It would look like all who would call themselves educators taking the Socratic Oath.
Adults who care about children need to give to the system what is the system’s and to the child what is the child’s. School systems are bound by their systemness. Devotion to standards, measurable outcomes, public accountability and so on are necessary cornerstones of a public system committed to serving all the people. Arguments about the shape of those cornerstones are distractions from conversations by parents and teachers in the business of taking back schools to serve the needs of each individual child.
In my Children’s Bill of Rights children have a right to be treated as if they are already—by age 5—experienced authors, storytellers, researchers, problem-solvers, inventors, scientists, artists, athletes, friends and collaborators. This is what it means to respect their humanity.
Education is creating the conditions that will bring out, develop, discipline, and focus these natural tendencies to learn, so that young people will be equipped to engage in the never-ending job of making something of themselves in the world. The essence of the Socratic Oath of an educator, therefore, is to notice the genius in each child and to lead it out to confront ever-increasing complexity creatively and gracefully.
A child has a right to have one or more adults take this oath. If more than one adult, then they absolutely must work together.
Adults who love children know this, and are naturally inclined to be educators. However, in America today many are caught up in an archaic educational system (public private parochial), which is still serving a pyramid model of society that is no longer functional in the emerging world culture. Under these conditions most of the current conversation among adults is pretty distracting.
For instance, here’s an obsolete question that is still alive: teaching academics vs creativity? Which side are you on?

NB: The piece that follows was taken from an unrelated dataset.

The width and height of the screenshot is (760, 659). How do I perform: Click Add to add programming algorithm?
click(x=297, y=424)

What a silly dichotomy. Both are important and the best way to teach academics Is to do it in such a way that the creativity of the human organism is engaged. Academic disciplines are built-in necessities—not only for the school system, but also for leading a productive life. However, they must be taught in the context of a community of learners with the core assumption that we are all engaged in naturally meaningful and joyful activity.
Here’s another: For or against standardized tests? Standardized tests seem to be a systemic necessity, but this reality need not destroy education. Education can still go on. Research shows that students who have an educator for a teacher perform better on standardized tests than those who are stuck with a mere pedant, or worse a teacher who teaches to the test, or worst one who just goes through the motions. What is malpractice, is mistaking the test for education. There is nothing whatsoever educational about a standardized test. A test score is just a marker and not a very good one.

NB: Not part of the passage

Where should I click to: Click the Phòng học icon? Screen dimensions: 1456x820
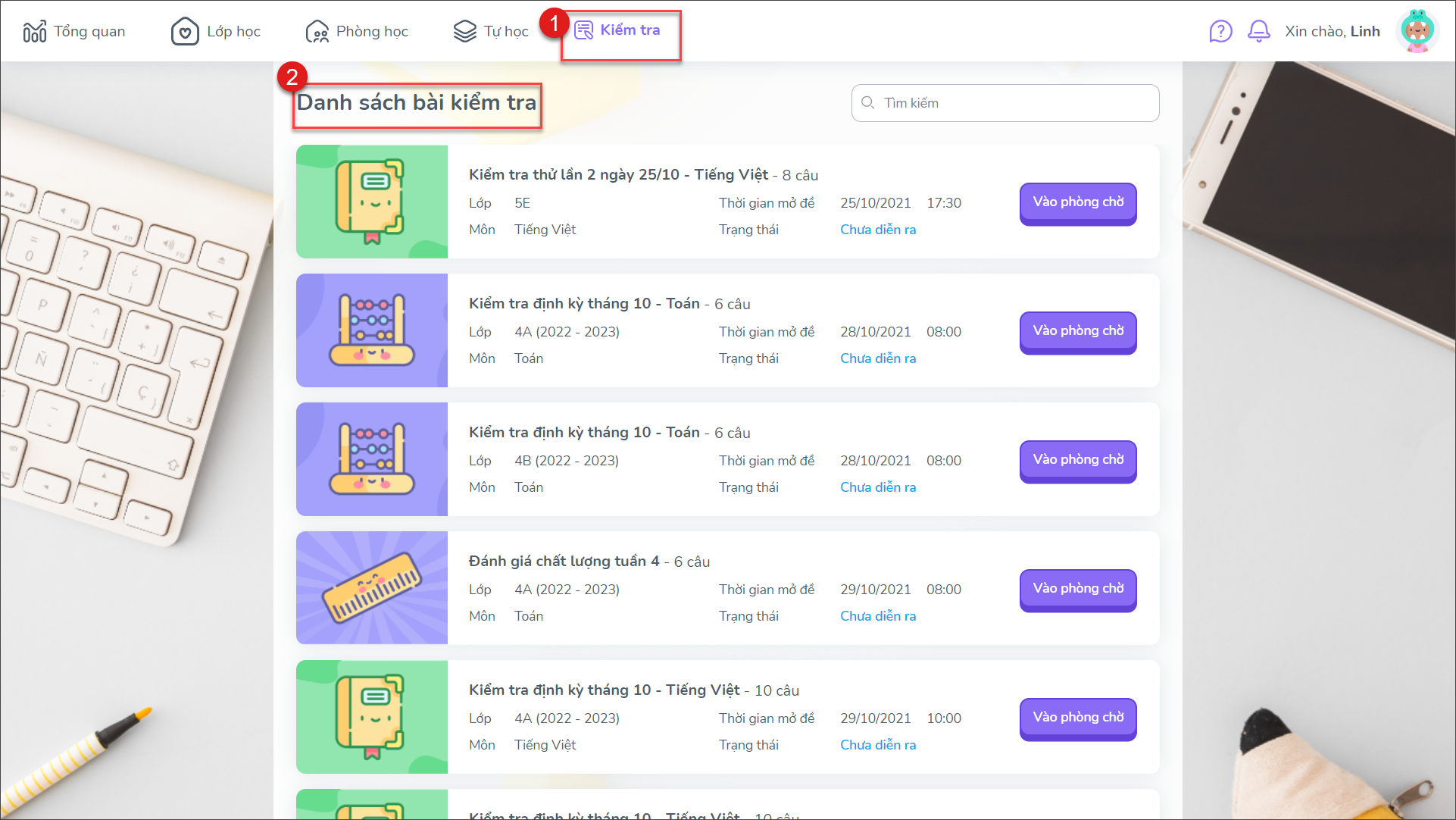317,31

We actually know all this and have for along time. The fear of falling behind in the race to the top is keeping us from being educators for our children.
Adults, unite. Stop talking about the needs of the system, and empower parents and teachers to do what their integrity requires: doing whatever it takes to bring out the best in each individual child. Make sure that the humans working with individual children are working for them, and not following some systemic mandate. Our Socratic oath requires it.